An international team led by Dutch astronomers has made a tantalizing discovery about the way pulsars emit radiation. The emission of X-rays and radio waves by these pulsating neutron stars is able to change dramatically in seconds, simultaneously, in a way that cannot be explained with current theory. The research results appeared in the journal Science on 25 January.
Pulsars are small spinning stars that are only about a dozen miles in diameter—the size of a small city—but which weigh as much as our Sun. These super-dense objects have a strong magnetic field that is approximately one million times stronger than the fields scientists can make in laboratories on Earth. The pulsar emits a beam of radiation. As the star spins—typically several times per second—the radio beam sweeps repeatedly over Earth, and we detect short pulses of radiation, a bit like a lighthouse. Some pulsars emit radiation across the entire electromagnetic spectrum, including both X-ray and radio wavelengths.

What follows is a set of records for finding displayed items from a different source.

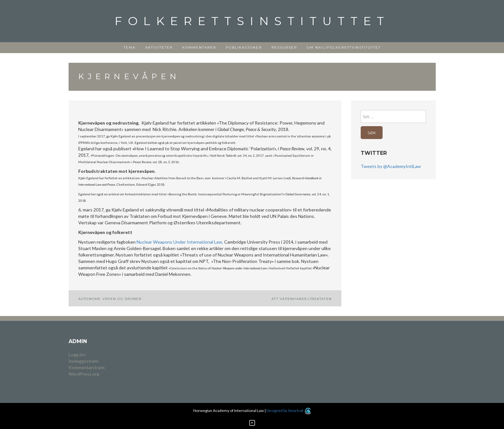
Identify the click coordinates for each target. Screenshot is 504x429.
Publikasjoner (244, 47)
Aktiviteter (159, 47)
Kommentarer (199, 47)
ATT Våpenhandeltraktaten (301, 299)
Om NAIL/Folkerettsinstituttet (344, 47)
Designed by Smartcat (288, 410)
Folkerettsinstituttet (252, 21)
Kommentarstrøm (87, 367)
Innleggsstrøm (83, 361)
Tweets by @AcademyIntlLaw (391, 166)
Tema (129, 47)
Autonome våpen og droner (110, 299)
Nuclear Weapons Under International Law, (180, 242)
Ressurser (284, 47)
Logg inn (77, 354)
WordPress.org (84, 374)
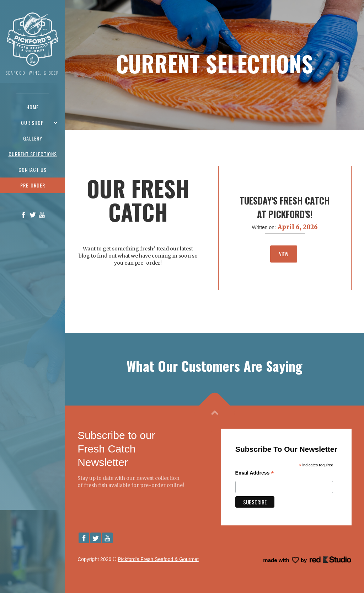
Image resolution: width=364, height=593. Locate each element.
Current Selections (33, 154)
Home (32, 107)
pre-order (33, 185)
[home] (32, 44)
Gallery (33, 138)
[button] (32, 123)
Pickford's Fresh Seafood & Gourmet (158, 559)
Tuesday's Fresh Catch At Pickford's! (285, 207)
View (284, 254)
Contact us (32, 169)
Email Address (255, 473)
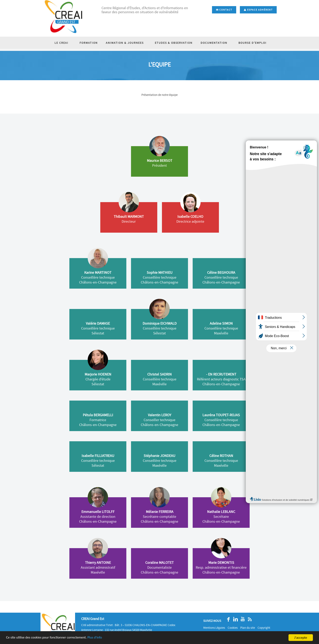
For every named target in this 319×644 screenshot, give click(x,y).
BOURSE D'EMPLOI (248, 43)
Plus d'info (95, 638)
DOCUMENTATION (212, 43)
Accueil (260, 57)
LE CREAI (66, 43)
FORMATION (90, 43)
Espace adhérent (258, 10)
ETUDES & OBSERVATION (172, 43)
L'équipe (274, 57)
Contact (224, 10)
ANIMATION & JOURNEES (126, 43)
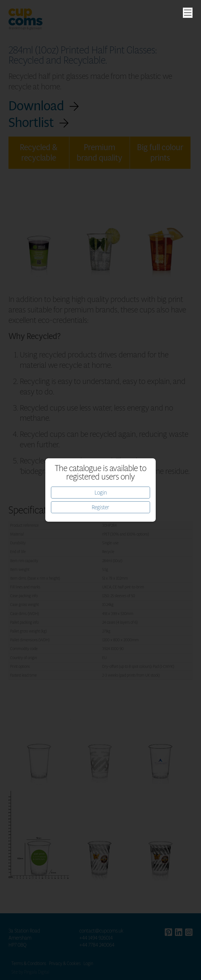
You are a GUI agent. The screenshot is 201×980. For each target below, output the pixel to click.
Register (100, 507)
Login (100, 492)
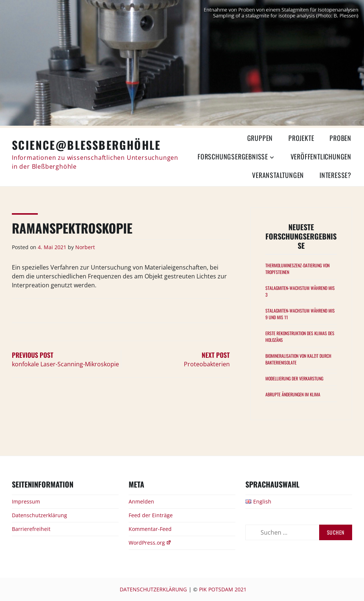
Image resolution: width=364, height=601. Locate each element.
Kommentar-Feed (150, 529)
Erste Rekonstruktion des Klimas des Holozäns (300, 336)
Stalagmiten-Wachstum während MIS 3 (300, 291)
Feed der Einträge (150, 515)
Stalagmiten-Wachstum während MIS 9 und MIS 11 (300, 314)
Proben (340, 138)
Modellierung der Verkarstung (294, 378)
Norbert (85, 247)
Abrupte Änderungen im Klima (293, 394)
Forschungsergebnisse (233, 156)
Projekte (301, 138)
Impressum (26, 501)
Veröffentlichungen (321, 156)
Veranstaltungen (278, 175)
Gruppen (260, 138)
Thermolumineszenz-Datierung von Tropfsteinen (297, 268)
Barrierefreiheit (31, 529)
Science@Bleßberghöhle (86, 145)
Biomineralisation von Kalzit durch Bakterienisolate (298, 359)
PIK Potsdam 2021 (223, 589)
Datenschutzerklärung (39, 515)
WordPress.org (150, 542)
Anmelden (141, 501)
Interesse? (335, 175)
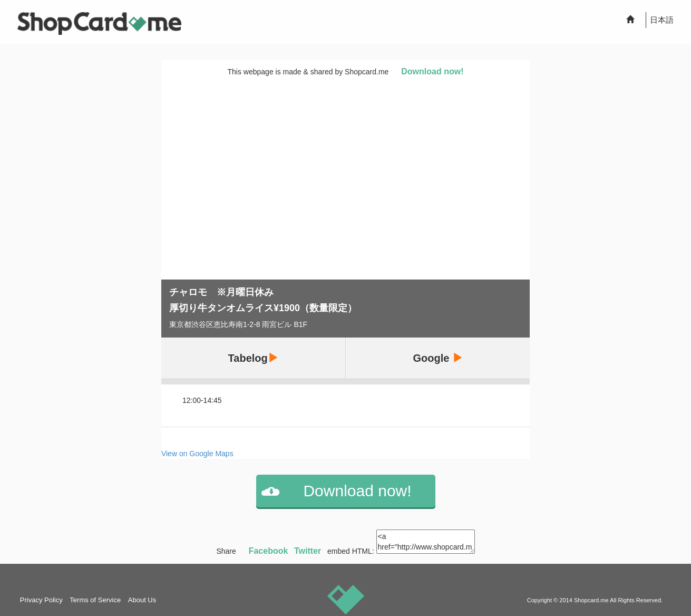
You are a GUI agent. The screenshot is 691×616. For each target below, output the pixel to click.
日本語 (661, 20)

It has been known for some time that some radio pulsars flip their behavior between two (or even more) states, changing the pattern and intensity of their radio pulses. The moment of flip is both unpredictable and sudden (often within a single rotation period).
The scientists studied a particular pulsar called PSR B0943+10, one of the first pulsars discovered. The pulses from PSR B0943+10 change in form and brightness every few hours, and these changes happen within about a second. It is as if the pulsar has two distinct personalities. As PSR B0943+10 is one of the few pulsars also known to emit X-ray radiation, knowing how this pulsar behaved in X-rays during the ‘radio changes’ could provide new insight into the nature of the emission process.
Since the source is a weak X-ray emitter, the team used the most sensitive X-ray telescope in operation, the ESA-funded XMM-Newton. The observations took place over six separate sessions of about six hours in duration. To identify the exact flips in the pulsar’s radio behavior the X-ray observations were tracked simultaneously with two of the most powerful radio telescopes in the world, GMRT and LOFAR.
The results were surprising. The X-rays did indeed change their behavior synchronously with the radio emission, as might have been expected. But in the state where the radio signal is strong and the pulses are clear, the X-rays were weak. And when the radio emission switched to weak the X-rays intensified.
This unexpected chameleon-like behavior of the radio pulsar PSR B0943+10 bolsters fundamental research into the physical processes which occur in the extreme conditions which occur in the magnetosphere of pulsars, 45 years after their discovery.
The discovery of the first pulsar makes for an interesting story. In 1967 Jocelyn Bell, a graduate student at Cambridge University, was analyzing data from the university’s radio telescope and came across radio signals that were faster (many pulses per second) and more regular than anything ever before observed. At first there was speculation that these might be signals from extraterrestrials (“Little Green Men”), but as she and her associates studied earlier theoretical papers they determined that these signals must come from rapidly spinning, super-dense collapsed stars—which had been theorized but never observed.
In 1974, Antony Hewish, Bell’s thesis advisor, was awarded the Nobel Prize in Physics “for his decisive role in the discovery of pulsars” without Jocelyn Bell being named as a co-recipient—even though Bell had been the first to observe the pulsar.